Records from a data source

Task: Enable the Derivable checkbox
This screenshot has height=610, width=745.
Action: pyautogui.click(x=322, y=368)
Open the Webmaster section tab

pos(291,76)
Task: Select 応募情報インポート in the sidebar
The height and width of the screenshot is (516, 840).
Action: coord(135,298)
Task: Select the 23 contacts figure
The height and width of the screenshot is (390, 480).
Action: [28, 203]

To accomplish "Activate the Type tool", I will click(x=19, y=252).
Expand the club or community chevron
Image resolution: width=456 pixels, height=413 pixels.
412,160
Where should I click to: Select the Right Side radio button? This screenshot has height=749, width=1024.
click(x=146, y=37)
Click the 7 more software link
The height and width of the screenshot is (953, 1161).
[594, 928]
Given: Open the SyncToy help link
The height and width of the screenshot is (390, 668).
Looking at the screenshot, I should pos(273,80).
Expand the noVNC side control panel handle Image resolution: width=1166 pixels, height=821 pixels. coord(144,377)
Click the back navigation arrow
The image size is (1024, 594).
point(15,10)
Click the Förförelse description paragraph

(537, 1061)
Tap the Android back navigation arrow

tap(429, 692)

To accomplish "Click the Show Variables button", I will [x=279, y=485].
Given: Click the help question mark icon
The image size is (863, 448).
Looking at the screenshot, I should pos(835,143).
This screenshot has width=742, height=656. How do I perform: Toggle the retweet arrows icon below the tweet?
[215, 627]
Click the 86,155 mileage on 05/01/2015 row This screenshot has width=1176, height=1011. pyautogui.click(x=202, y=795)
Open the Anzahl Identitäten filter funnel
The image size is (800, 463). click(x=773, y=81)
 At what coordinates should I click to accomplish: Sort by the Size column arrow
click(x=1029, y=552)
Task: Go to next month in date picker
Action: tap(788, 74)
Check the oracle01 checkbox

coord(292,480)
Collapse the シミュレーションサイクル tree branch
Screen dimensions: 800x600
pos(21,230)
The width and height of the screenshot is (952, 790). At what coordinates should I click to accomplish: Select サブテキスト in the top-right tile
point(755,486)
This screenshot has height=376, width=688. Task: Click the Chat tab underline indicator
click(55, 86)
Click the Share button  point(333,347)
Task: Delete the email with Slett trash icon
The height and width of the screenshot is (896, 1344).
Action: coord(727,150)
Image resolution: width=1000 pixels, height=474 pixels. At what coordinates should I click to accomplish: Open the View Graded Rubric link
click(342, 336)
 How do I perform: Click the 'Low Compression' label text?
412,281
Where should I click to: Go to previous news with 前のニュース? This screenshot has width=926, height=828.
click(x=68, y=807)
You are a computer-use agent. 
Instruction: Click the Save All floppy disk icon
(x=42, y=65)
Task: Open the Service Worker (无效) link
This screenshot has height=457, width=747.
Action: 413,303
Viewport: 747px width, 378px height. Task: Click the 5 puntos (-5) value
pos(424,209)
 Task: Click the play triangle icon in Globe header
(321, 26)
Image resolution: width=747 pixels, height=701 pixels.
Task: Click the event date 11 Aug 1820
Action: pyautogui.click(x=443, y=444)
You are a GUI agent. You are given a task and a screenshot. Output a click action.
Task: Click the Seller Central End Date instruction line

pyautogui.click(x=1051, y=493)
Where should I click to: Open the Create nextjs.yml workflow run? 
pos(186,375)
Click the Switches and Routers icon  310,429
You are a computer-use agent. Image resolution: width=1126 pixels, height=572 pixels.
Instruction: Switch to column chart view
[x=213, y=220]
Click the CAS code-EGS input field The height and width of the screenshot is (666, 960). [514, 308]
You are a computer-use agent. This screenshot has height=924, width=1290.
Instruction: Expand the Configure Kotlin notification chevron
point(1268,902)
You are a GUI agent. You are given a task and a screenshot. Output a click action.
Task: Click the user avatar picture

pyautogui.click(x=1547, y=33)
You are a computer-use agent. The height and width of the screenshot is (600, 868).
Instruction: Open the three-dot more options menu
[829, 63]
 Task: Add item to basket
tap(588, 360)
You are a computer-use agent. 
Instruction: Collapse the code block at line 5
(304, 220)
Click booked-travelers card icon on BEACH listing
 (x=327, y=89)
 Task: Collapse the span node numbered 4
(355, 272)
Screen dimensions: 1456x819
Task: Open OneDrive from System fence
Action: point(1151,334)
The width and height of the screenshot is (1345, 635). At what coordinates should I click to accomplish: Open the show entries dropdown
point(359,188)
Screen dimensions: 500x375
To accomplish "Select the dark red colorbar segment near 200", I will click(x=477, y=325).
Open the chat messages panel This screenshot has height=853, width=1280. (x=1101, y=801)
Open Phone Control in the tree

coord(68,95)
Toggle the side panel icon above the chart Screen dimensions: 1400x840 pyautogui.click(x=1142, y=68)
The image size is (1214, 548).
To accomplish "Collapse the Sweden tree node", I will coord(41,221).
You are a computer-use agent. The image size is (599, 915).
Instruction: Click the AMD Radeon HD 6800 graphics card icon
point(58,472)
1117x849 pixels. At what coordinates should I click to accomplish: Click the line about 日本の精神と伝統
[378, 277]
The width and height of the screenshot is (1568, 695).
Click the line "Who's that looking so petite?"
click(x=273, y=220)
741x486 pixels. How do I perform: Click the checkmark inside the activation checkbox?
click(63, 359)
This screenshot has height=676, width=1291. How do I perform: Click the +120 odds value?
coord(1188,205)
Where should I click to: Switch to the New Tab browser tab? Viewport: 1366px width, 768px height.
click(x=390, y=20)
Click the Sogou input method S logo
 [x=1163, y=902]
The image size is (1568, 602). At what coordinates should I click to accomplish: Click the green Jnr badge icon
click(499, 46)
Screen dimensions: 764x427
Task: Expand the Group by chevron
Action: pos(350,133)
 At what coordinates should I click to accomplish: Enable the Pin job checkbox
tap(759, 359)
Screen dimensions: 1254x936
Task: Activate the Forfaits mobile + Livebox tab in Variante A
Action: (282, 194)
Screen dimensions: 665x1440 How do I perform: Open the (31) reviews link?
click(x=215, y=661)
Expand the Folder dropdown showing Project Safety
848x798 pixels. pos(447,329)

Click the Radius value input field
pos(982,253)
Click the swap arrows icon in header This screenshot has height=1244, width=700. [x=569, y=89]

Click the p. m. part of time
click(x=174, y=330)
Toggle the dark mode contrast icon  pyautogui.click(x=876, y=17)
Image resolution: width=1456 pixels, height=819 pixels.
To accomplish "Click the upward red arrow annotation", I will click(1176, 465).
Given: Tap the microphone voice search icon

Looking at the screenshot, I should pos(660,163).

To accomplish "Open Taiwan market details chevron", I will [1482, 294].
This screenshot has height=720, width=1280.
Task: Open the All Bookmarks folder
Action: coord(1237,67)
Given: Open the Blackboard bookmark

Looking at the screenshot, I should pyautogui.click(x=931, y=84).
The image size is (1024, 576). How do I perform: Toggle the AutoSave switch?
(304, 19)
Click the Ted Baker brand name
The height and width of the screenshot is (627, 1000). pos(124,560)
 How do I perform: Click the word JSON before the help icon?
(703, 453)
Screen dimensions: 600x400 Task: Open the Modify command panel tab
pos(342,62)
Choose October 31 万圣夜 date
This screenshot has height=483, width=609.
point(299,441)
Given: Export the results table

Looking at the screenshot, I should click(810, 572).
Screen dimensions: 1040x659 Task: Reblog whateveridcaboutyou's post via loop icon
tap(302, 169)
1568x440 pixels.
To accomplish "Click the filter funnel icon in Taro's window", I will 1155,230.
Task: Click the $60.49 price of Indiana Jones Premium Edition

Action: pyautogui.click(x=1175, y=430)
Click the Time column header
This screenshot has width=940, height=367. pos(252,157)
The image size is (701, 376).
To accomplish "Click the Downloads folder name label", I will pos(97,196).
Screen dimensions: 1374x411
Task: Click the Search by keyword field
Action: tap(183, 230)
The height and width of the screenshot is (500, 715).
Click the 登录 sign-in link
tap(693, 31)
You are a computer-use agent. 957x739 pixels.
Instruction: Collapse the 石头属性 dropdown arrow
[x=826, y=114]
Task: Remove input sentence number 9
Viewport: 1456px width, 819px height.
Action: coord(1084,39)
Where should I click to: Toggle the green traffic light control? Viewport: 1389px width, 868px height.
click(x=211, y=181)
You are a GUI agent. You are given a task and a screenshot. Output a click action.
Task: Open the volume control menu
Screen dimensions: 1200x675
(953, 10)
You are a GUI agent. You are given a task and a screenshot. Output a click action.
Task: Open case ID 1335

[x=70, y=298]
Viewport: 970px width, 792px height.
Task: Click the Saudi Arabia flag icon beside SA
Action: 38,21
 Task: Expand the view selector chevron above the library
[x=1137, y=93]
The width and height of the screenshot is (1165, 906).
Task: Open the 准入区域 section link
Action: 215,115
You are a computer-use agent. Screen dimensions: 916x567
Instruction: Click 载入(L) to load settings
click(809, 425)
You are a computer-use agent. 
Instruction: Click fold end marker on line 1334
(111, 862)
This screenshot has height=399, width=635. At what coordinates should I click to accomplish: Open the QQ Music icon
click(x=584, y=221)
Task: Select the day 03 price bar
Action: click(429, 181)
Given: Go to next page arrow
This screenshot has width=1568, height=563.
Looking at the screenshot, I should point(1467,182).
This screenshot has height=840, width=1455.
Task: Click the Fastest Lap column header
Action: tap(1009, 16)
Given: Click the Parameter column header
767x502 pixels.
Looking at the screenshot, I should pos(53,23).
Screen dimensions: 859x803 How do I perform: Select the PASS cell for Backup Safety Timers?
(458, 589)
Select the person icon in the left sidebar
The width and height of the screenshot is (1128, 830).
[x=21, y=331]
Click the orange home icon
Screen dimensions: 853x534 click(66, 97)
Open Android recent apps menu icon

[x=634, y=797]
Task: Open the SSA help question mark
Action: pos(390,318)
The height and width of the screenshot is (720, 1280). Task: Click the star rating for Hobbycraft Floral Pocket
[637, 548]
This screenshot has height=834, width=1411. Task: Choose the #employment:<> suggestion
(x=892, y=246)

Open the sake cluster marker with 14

* **WHAT IS REQUIRED**
Collect every line above that contains the word "dark".

* **YOUR RESPONSE**
To accomplish "Select the dark red colorbar segment near 200", I will click(x=477, y=325).
Toggle the dark mode contrast icon  pyautogui.click(x=876, y=17)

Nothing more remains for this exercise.